Question 1 (45 points)
Below is a table of data on electric vehicle registrations and population for 5 US states. This data is from the US Census Bureau (https://www.census.gov/quickfacts/fact/table/NY,PA,CO,FL,WA/PST045222) and the Department of Energy’s Alternative Fuels Data Center (https://afdc.energy.gov/data)
state | pop | electric.vehicles |
---|---|---|
1 | 19.67 | 84670 |
2 | 12.97 | 47440 |
3 | 5.84 | 59910 |
4 | 22.25 | 167990 |
5 | 7.78 | 104050 |
(a) Using R, create three vectors: state
, pop
(which is the state population in millions) and electric.vehicles
, which correspond to the data in this table.
(b) Create an object cars
, which combines these three columns into a matrix.
(c) Using built in R functions, report what the mean, median, max, and min is of the 2nd column of cars
. In words: what do these numbers represent?
(d) Using built in R functions, report what the mean, median, max, and min is of the 2nd row of cars
. In words: what do these numbers represent?
(e) Create a new vector, electric.vehicles.per.1000
that is the number of electric vehicles per 1000 people in the state. Add this vector to your matrix.
(f) Create a scatterplot with population on the x-axis, and electric.vehicles.per.1000
on the y-axis. (Bonus, using the text()
function, replace the “dots” with the state abbreviations. The states are: “NY”,“PA”,“CO”,“FL”, “WA”)
(g) What would you say about the relationship between the size of a state and the adoption of electric vehicles in these data? Are you confident that this relationship is true in the real world?
Question 2 (45 points)
Run the following code to load the data frame soc.media
into R:
library(rio)
soc.media <- import("https://github.com/marctrussler/IDS-Data/raw/main/PS1Data.Rds", trust=T)
(a) Use R to report the class of each variable in soc.media
.
(b) How many men spend 3 or more hours per day on social media? What is the preferred network of men who spend more than 3 hours per day on social media?
(c) How many women over 45 say their favorite network is facebook or instagram?
(d) Create and interpret a scatterplot where age is on the x-axis and daily social media use is on the y-axis.

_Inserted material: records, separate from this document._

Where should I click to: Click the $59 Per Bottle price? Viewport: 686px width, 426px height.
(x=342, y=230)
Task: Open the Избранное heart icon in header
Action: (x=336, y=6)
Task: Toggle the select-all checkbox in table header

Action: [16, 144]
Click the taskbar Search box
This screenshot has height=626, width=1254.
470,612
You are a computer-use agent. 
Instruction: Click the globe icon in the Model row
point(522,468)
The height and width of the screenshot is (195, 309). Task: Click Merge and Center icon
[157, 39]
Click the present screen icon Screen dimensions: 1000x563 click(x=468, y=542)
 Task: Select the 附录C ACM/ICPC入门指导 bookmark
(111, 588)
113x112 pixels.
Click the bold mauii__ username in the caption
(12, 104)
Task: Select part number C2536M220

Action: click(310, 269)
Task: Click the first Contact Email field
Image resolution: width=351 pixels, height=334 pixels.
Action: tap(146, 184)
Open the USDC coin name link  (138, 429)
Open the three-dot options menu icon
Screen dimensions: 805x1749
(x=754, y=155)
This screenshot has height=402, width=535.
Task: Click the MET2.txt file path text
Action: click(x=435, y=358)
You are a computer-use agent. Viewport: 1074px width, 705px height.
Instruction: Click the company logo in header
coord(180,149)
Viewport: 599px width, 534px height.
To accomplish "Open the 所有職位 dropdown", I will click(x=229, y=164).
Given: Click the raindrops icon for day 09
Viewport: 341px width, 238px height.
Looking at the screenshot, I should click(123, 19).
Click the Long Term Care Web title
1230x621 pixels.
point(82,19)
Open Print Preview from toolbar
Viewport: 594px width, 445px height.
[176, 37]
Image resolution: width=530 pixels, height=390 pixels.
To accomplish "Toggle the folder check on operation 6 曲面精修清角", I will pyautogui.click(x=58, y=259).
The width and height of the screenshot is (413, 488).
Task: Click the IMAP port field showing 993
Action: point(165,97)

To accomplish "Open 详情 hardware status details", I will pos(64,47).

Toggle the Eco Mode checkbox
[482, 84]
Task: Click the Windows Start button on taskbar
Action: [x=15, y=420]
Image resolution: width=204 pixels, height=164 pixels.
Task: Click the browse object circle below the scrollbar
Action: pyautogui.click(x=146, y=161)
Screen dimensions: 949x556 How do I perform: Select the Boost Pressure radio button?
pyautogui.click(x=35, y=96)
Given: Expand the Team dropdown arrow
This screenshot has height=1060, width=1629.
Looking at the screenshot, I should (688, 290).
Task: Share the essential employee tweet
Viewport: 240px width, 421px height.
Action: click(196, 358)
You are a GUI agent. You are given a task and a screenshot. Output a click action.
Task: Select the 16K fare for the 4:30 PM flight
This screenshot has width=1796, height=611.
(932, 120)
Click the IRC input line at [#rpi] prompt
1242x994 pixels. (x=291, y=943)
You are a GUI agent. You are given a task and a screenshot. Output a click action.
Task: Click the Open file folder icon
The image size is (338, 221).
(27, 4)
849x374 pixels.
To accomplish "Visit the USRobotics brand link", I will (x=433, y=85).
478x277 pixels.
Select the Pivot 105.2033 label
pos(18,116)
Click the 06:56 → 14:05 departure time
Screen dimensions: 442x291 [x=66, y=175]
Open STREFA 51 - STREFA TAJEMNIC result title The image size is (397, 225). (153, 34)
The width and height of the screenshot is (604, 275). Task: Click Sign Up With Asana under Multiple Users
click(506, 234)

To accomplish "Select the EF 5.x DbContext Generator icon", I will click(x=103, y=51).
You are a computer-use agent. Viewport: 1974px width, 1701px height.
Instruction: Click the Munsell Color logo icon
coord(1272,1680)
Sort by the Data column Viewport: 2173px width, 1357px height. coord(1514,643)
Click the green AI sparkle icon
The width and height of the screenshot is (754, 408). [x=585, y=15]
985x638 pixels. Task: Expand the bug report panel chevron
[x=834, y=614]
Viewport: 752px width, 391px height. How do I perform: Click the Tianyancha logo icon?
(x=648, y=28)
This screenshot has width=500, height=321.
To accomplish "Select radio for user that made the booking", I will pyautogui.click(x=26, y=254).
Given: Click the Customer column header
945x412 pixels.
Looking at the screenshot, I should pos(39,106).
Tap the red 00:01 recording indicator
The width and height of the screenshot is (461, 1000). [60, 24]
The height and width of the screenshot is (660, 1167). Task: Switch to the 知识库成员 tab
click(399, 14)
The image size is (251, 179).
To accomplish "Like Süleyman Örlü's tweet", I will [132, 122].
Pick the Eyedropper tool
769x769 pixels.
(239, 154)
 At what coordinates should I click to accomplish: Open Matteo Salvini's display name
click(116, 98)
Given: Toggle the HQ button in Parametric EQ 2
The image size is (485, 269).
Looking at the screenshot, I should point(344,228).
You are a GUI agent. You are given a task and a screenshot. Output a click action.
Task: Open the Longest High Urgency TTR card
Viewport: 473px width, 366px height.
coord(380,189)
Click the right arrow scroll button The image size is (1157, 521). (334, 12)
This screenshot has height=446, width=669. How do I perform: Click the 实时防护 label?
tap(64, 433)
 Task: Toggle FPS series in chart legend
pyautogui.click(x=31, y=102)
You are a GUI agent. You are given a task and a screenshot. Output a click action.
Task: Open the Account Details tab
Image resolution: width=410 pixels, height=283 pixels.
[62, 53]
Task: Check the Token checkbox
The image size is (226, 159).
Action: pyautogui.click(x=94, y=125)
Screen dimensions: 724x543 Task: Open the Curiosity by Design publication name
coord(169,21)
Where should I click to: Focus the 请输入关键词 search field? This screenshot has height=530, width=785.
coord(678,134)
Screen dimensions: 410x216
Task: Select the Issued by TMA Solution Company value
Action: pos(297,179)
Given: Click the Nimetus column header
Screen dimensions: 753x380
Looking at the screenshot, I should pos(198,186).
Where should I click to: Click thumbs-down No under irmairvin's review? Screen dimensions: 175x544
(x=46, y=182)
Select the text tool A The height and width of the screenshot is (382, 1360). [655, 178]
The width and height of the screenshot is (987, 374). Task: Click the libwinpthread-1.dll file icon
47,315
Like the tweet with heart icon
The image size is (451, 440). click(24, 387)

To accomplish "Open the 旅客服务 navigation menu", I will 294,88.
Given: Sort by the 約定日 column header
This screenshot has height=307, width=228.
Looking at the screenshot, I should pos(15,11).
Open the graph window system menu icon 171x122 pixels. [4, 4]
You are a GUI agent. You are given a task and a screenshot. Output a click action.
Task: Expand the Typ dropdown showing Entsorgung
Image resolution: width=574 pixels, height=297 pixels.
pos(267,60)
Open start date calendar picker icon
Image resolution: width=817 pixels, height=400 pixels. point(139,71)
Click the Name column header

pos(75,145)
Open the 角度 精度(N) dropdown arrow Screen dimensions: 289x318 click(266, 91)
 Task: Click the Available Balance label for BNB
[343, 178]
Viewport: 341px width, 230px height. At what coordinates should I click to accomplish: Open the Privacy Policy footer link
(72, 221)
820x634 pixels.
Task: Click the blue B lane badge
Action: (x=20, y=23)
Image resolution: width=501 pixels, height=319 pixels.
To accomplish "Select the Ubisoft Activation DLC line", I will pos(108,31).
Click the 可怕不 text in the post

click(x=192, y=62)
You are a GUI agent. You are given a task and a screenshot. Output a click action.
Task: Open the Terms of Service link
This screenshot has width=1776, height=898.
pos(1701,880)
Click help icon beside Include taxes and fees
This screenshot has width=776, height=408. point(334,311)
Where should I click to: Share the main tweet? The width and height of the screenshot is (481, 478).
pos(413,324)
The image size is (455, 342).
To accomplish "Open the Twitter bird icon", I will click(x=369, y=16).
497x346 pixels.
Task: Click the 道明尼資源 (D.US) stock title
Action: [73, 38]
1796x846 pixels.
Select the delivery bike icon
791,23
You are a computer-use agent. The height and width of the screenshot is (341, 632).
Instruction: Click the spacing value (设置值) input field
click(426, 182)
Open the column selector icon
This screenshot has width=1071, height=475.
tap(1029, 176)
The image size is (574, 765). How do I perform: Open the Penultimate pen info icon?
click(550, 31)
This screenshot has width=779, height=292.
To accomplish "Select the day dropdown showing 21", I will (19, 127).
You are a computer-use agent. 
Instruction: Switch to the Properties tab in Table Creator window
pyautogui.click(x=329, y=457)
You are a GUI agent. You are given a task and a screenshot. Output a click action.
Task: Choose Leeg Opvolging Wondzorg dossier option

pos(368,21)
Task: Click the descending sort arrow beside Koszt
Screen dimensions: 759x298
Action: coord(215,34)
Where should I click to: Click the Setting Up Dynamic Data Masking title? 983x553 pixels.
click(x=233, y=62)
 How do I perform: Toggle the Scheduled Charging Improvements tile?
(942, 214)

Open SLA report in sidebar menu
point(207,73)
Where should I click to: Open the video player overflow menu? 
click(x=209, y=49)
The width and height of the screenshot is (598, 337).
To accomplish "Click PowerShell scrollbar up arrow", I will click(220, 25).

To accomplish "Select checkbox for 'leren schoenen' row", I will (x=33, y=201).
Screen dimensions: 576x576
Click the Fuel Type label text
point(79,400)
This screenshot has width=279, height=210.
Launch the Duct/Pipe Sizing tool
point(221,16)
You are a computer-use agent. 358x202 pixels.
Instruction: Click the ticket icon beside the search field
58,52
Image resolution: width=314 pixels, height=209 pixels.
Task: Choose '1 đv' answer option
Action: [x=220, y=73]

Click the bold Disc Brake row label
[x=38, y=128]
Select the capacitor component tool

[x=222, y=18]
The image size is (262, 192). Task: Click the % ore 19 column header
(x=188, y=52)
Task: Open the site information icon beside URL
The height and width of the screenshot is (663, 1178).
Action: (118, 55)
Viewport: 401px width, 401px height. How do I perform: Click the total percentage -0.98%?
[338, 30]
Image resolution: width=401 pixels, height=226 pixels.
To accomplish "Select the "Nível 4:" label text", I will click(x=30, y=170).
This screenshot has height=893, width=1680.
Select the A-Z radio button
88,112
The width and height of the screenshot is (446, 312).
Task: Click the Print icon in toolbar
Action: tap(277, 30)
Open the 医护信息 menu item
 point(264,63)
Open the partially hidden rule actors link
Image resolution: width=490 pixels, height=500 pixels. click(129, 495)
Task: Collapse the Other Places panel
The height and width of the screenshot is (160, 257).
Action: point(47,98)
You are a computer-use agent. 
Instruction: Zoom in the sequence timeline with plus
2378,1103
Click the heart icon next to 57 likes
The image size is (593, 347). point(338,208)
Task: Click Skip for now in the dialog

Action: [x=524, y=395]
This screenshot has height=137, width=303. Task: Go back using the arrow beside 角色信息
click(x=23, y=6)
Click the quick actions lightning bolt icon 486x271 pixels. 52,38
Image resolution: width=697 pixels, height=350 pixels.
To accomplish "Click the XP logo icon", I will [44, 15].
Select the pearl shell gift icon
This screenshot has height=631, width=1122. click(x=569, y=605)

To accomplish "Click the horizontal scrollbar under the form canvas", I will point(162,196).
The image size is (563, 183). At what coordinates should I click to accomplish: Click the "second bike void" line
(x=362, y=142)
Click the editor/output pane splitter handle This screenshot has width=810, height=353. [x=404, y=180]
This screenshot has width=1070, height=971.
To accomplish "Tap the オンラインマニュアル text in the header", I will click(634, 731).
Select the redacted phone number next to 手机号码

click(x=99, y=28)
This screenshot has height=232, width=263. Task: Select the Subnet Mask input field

(e) Using the variable much.time
(which indicates whether the respondent thinks they spend too much time on social media, or not), alter the scatterplot created in (d) so that we can see the relationship between age and daily social media use separately for those who think they spend too much time on social media and those that do not.
Question 3 (10 points)
Pretend I run a monthly survey of Americans where I determine the proportion of Americans who approve of Donald Trump. Below is a table for two months (m
) that gives the number of people in the survey (n
), the proportion who support Trump (p
), and the standard deviation of the amount of support for Trump (s
).
m | n | p | s |
---|---|---|---|
1 | 10 | 0.56 | 0.25 |
2 | 10000 | 0.51 | 0.25 |
In which month are you most confident that the true level of support for Trump among all Americans is not 50%? You do not need a precise answer to this question, but you should do a couple of calculations to help you decide.